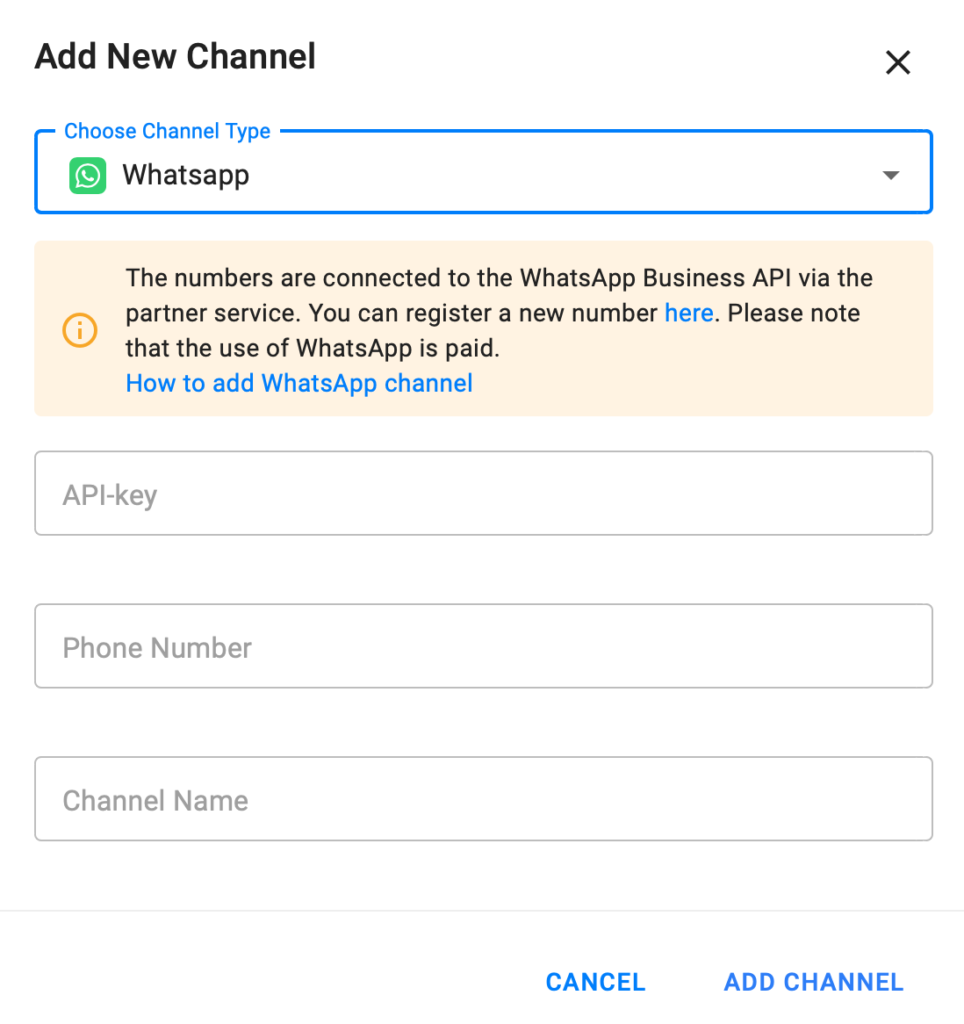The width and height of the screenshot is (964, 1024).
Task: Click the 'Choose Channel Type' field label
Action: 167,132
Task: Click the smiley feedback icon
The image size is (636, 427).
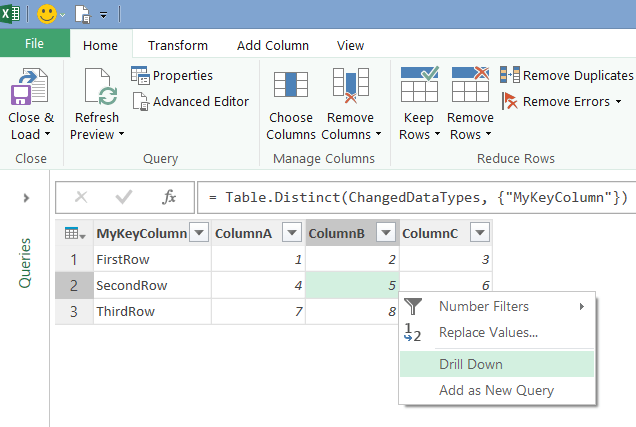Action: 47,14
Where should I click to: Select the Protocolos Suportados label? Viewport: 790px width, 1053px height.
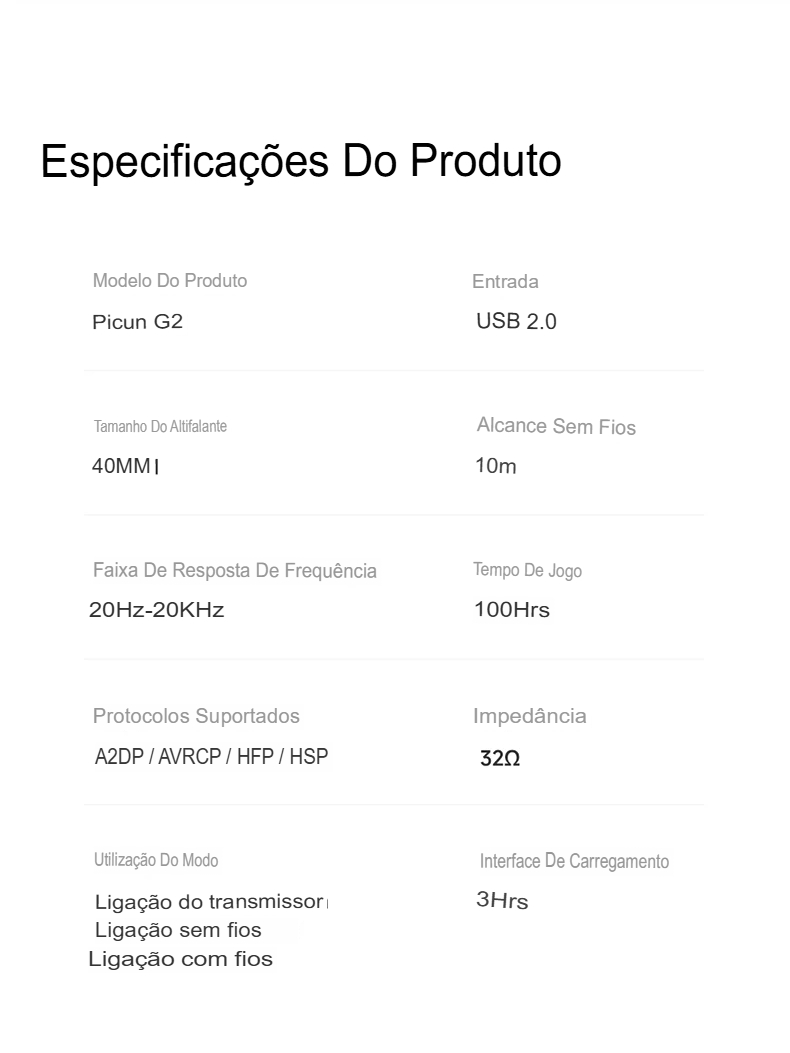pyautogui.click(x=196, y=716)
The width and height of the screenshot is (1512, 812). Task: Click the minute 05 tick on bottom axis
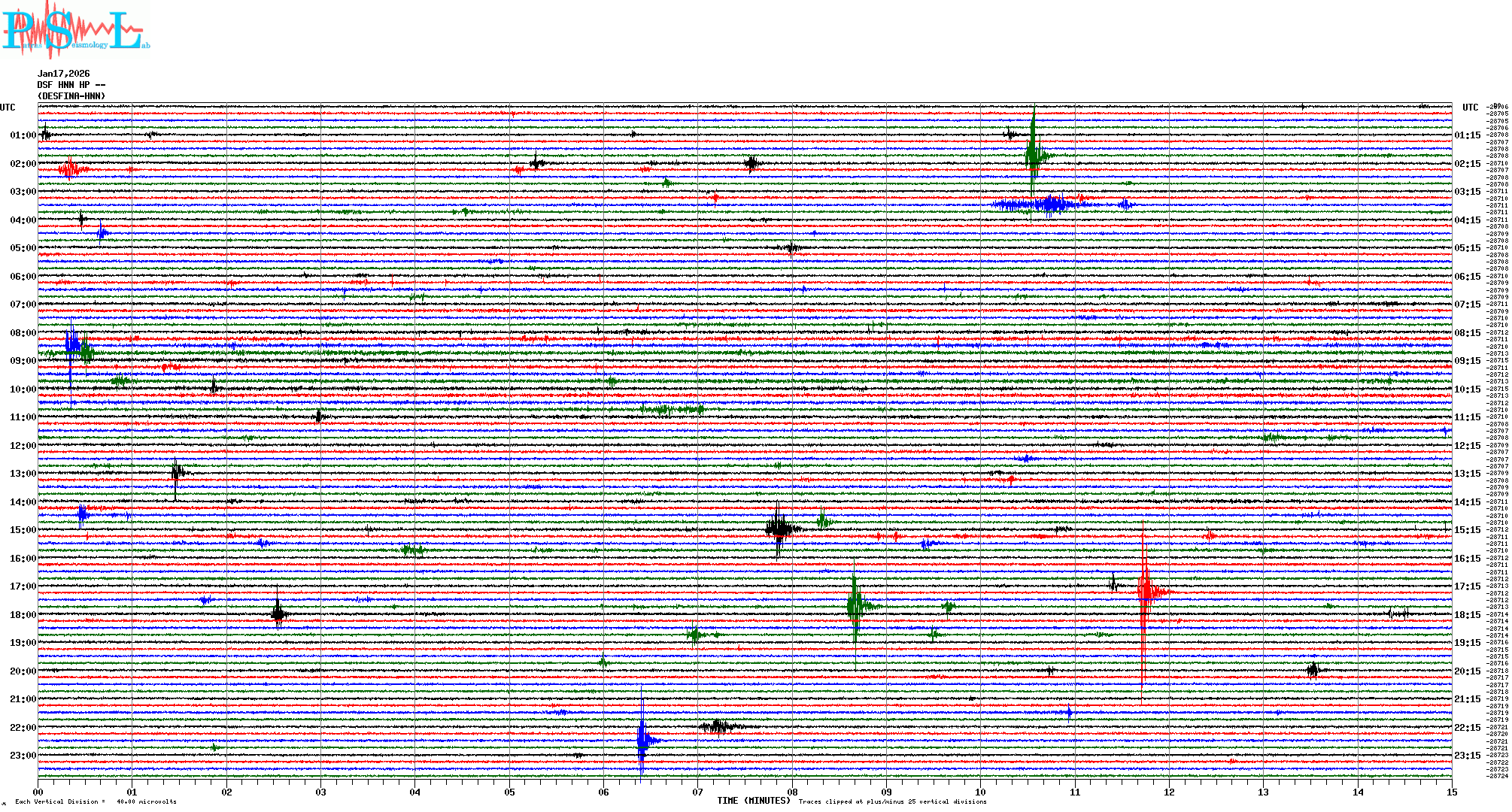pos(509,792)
■ ■ ■ ■ ■ ■ ■
• TREŚĆ ZADANIA
Czy możesz zamienić wszystkie wpisy powyżej w tabelę Markdown z kolumnami „Nr” i „Treść”, gdzie każdy wiersz zawiera numer i jedną linię wpisów? Pomiń puste linie, a obrazy zostaw poza odpowiedzią.

• POPRAWNA ODPOWIEDŹ
| Nr | Treść |
|---|---|
| 1 | The width and height of the screenshot is (964, 1024). |
| 2 | Task: Click the 'Choose Channel Type' field label |
| 3 | Action: 167,132 |
| 4 | Task: Click the smiley feedback icon |
| 5 | The image size is (636, 427). |
| 6 | Action: 47,14 |
| 7 | Where should I click to: Select the Protocolos Suportados label? Viewport: 790px width, 1053px height. |
| 8 | pyautogui.click(x=196, y=716) |
| 9 | The width and height of the screenshot is (1512, 812). Task: Click the minute 05 tick on bottom axis |
| 10 | pos(509,792) |